La Presse Anarchiste

Considération sur l’idée de liberté

… Il est néces­saire de s’en­ten­dre sur l’ex­pres­sion lib­erté. On sait que la lib­erté ne saurait être un but, car il n’est pas de lib­erté absolue ; de même il n’est pas de vérité générale, pra­tique­ment par­lant, il n’ex­iste que des vérités par­ti­c­ulières, il n’est pas de lib­erté générale, il n’y a que des lib­ertés par­ti­c­ulières, indi­vidu­elles. Il n’est pas pos­si­ble d’échap­per à cer­taines con­tin­gences ; on ne peut être libre de ne pas respir­er, par exem­ple, de ne pas assim­i­l­er et désas­sim­i­l­er… La Lib­erté n’est qu’une abstrac­tion comme la Vérité, la Pureté, la Bon­té, l’É­gal­ité, etc. Or, une abstrac­tion ne peut être un but.

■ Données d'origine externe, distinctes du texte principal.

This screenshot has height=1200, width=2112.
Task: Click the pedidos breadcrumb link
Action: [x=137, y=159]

Con­sid­érée au con­traire an point de vue par­ti­c­uli­er, ces­sant d être une abstrac­tion, devenant une voie, un moyen, la lib­erté se com­prend. C’est ain­si qu’on réclame la lib­erté de penser, c’est à‑dire de pou­voir, sans entrave extérieure, exprimer par la parole ou l’écrit ses pen­sées et ce de la façon dont elles se présen­tent à l’e­sprit. C’est l’ex­pres­sion inté­grale de la pen­sée qui est alors le but pour­suivi et non la liberté.

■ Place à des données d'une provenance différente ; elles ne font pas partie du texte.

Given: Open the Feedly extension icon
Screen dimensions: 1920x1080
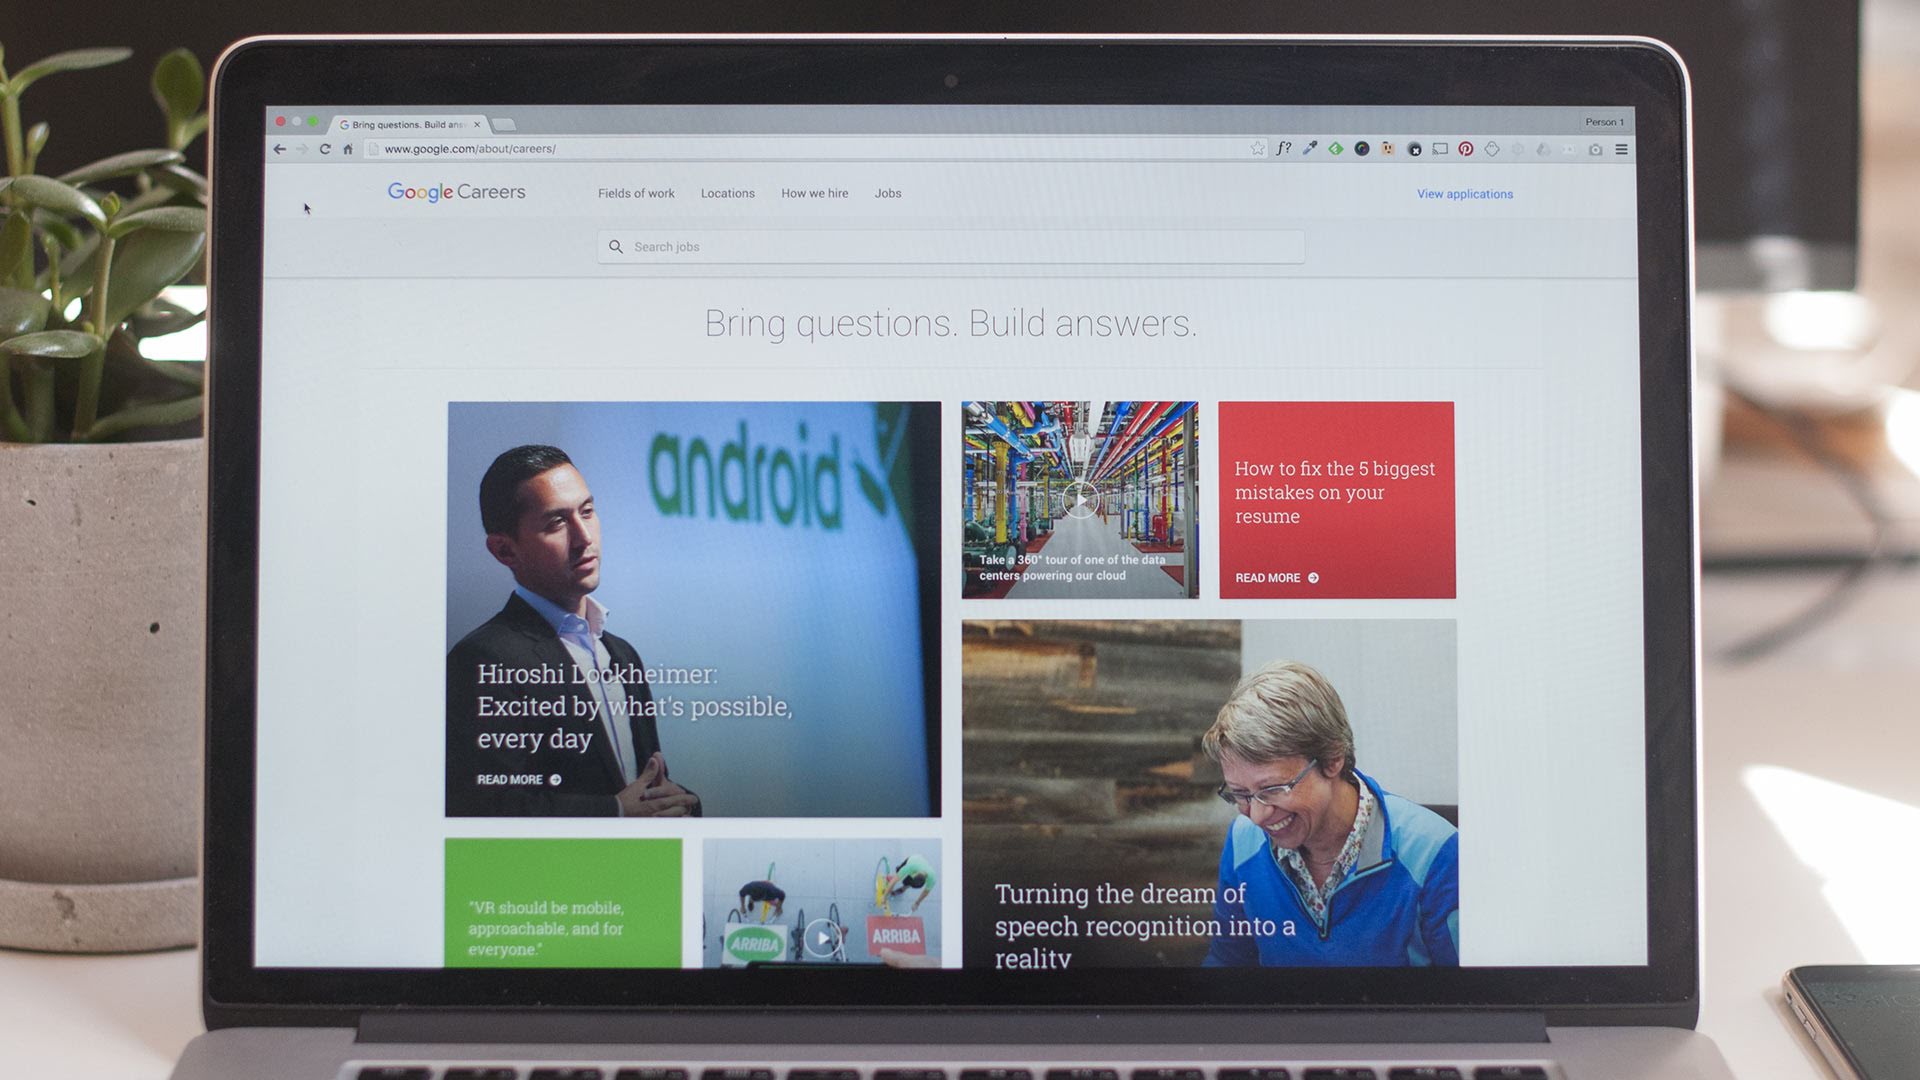Looking at the screenshot, I should pos(1334,148).
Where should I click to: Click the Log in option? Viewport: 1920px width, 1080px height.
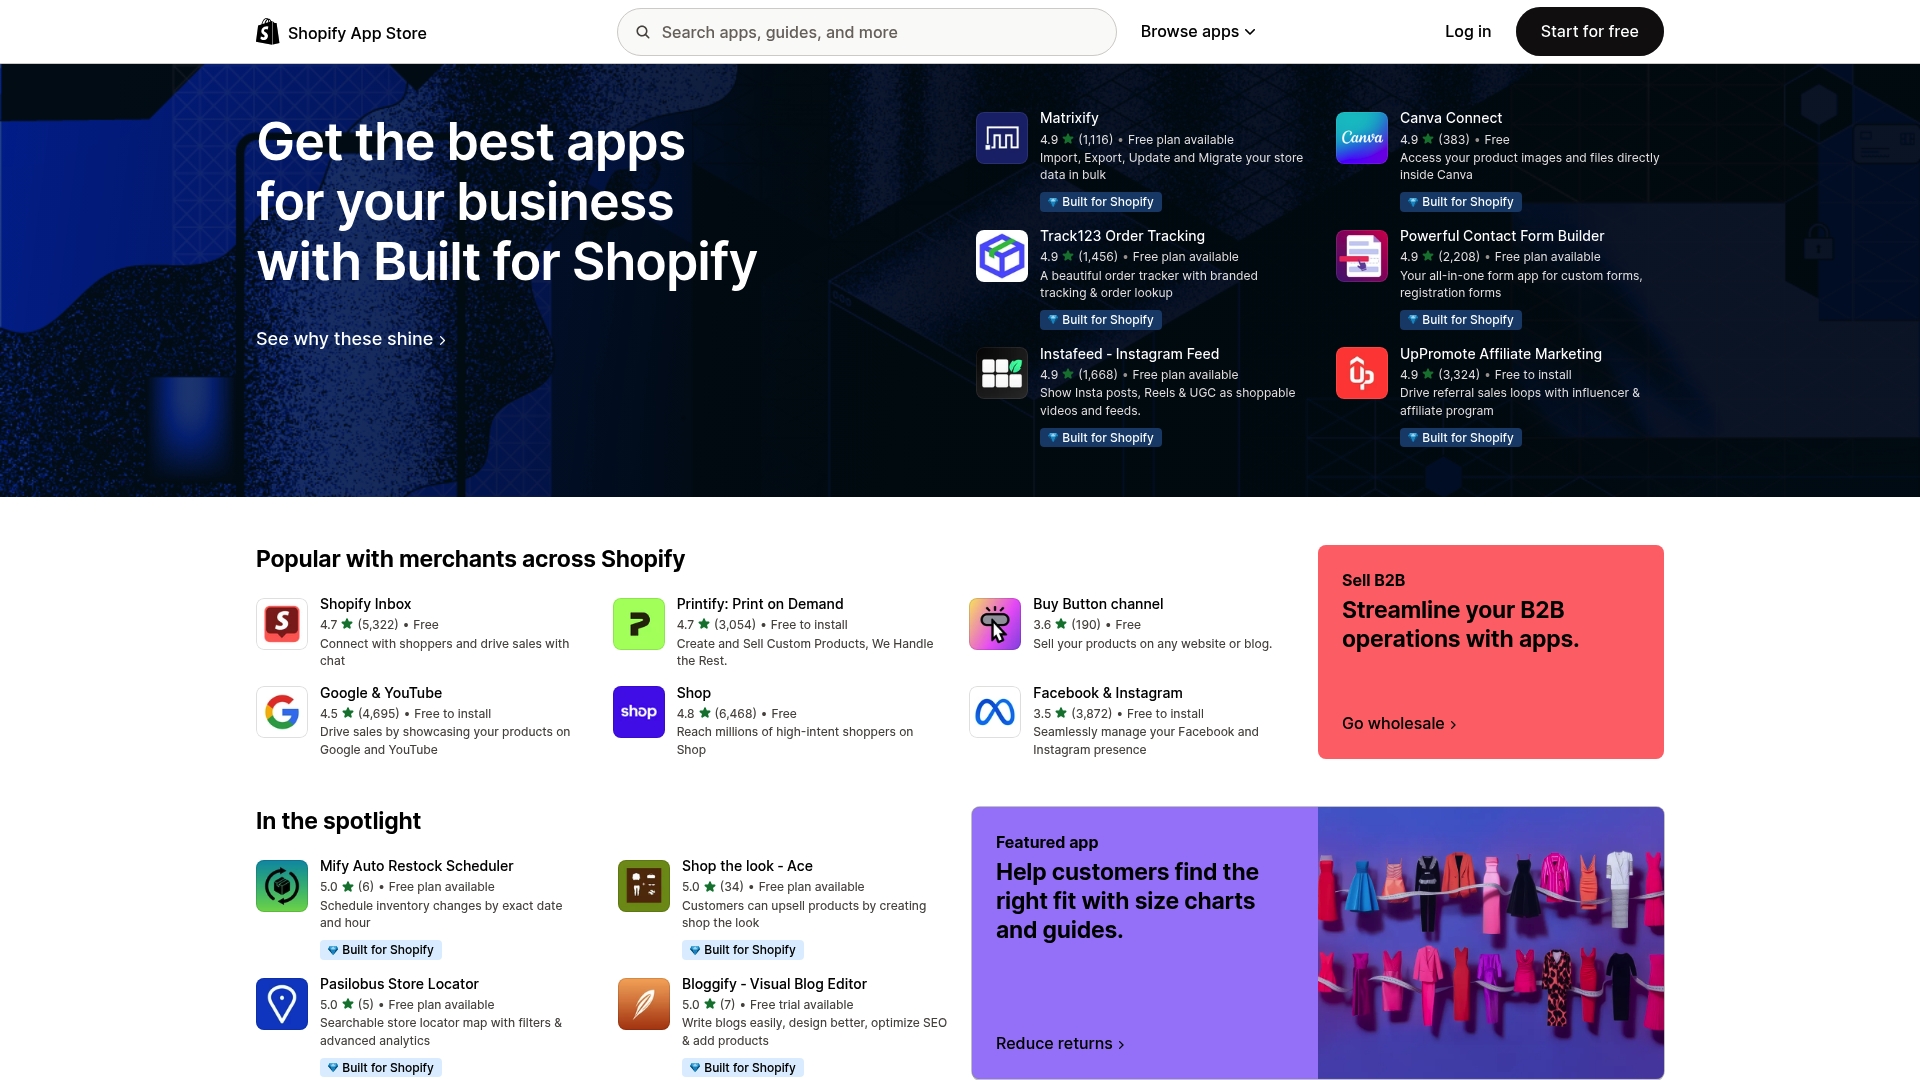(1467, 31)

C’est juste­ment parce qu’il n’est que des lib­ertés par­ti­c­ulières que nous pou­vons, sor­tant du domaine de l’ab­strait, nous plac­er sur un ter­rain solide et affirmer « nos besoins et nos désirs » — bien mieux que « nos droits » expres­sion abstraite et arbi­traire — refoulés, mutilés ou trav­es­tis par des autorités d’or­dres divers.

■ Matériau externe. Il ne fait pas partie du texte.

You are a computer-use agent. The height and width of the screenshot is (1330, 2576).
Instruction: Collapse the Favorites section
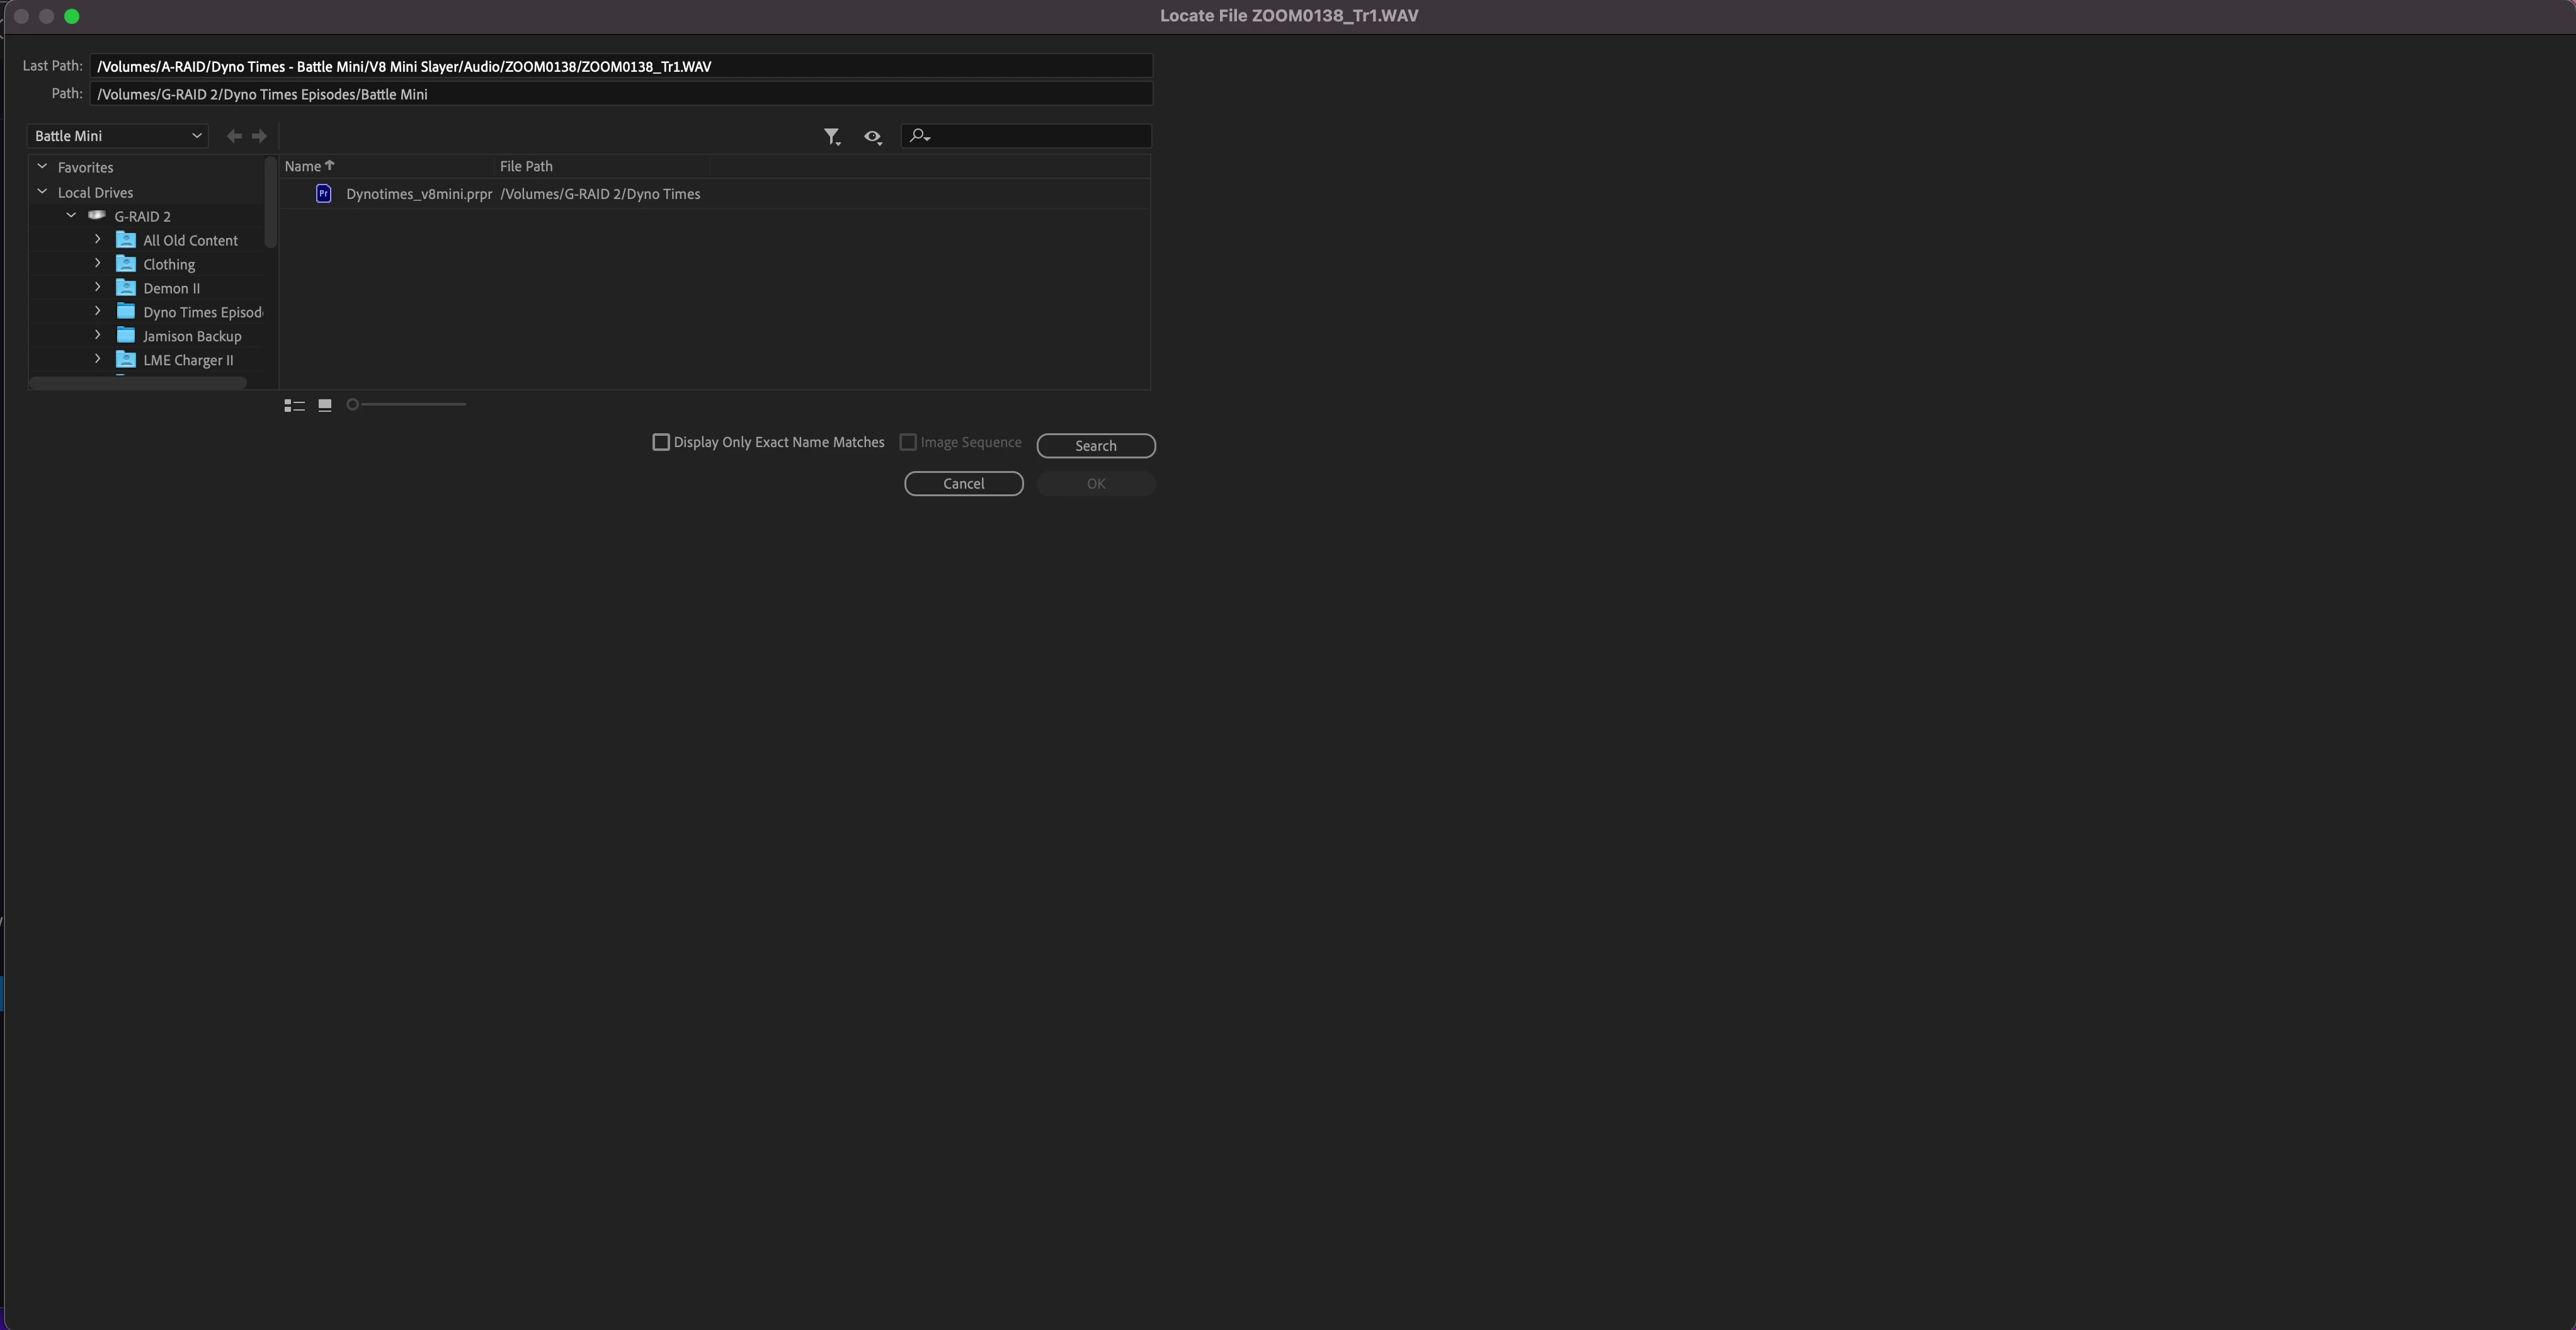click(x=42, y=167)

Vie intel­lectuelle, vie artis­tique, vie économique, vie sex­uelle — les indi­vid­u­al­istes récla­ment pour elles la lib­erté de se man­i­fester pleine­ment, selon les indi­vidus, en égard à la lib­erté des indi­vidus, en dehors des con­cep­tions légal­i­taires et des préjugés d’or­dre religieux ou civ­il. Ils récla­ment pour elles, riv­ières grandios­es où se déverse l’ac­tiv­ité humaine, de couler sans obsta­cles — sans que les éclus­es du « moral­itéisme » ou les bar­rages du « tra­di­tion­nal­isme » tour­mentent ou embourbent leur cours. A tout pren­dre, mieux encore les lib­ertés avec leurs impétueuses erreurs, leurs soubre­sauts nerveux, leurs « man­ques de recul » impul­sifs, — que les autorités, façades immo­biles, grilles figées der­rière lesquelles on ago­nise et on s’é­ti­ole. Entre la vie en plein air et la vie en cave, nous choi­sis­sons la vie en plein air.